Repita-se: daria para fazer isso 18 vezes com o valor destinado ao rentismo em um ano.
Não serve de consolo dizer que no final do governo FHC  gastava-se quase 10% do PIB com juros. O investimento público direto da União em logística e  infraestrutura social era um traço. Agora oscila em torno de 1% (descontado o Minha Casa).
Muito distante do desejável para uma sociedade que atingiu o ponto de saturação na convivência com  serviços  insuficientes e de baixa qualidade. O ponto é: como Marina que supostamente herdou os votos dessa insatisfação, pretende lidar com assimetrias descomunais, apoiada na defesa algo deslumbrada,  tosca e jejuna, do ‘tripé’?

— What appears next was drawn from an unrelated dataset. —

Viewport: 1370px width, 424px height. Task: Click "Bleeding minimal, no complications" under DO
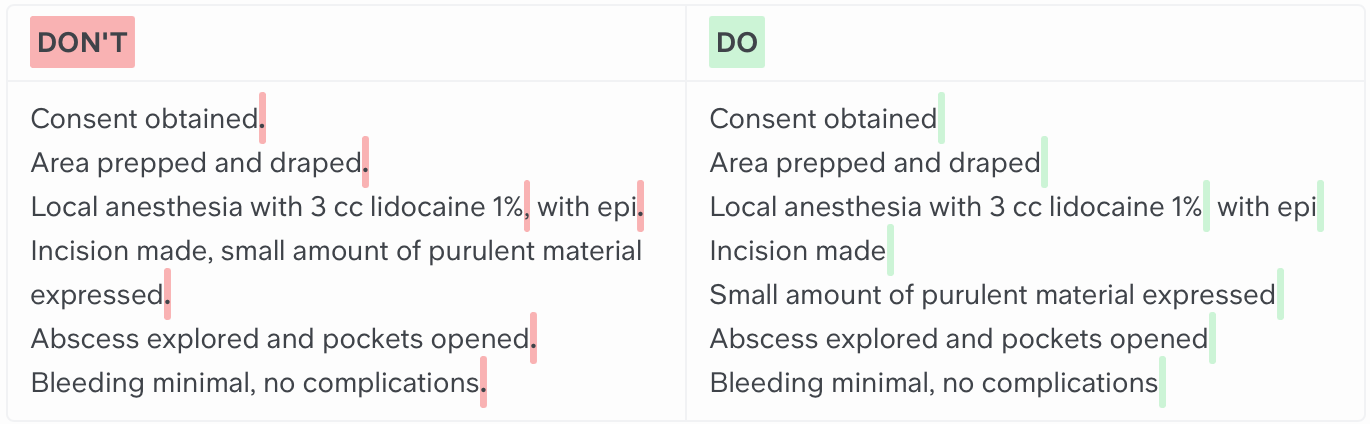pyautogui.click(x=933, y=383)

“Se o tripé ficou comprometido, é preciso restaurá-lo”, sentenciou quase blasé  aos clientes embasbacados do Credit Suisse. Ao abraçar a utopia neoliberal Marina aspira ser uma pluma imune ao atrito que contrapõe os interesses populares aos da elite brasileira. Exerce na verdade o surrado papel da bigorna histórica, sobre a qual amplos interesses são submetidos  aos golpes da marreta impiedosa do dinheiro.
Para isso está sendo cevada. Ao que parece, tomou gosto pela ração. E já ensaia comer sozinha.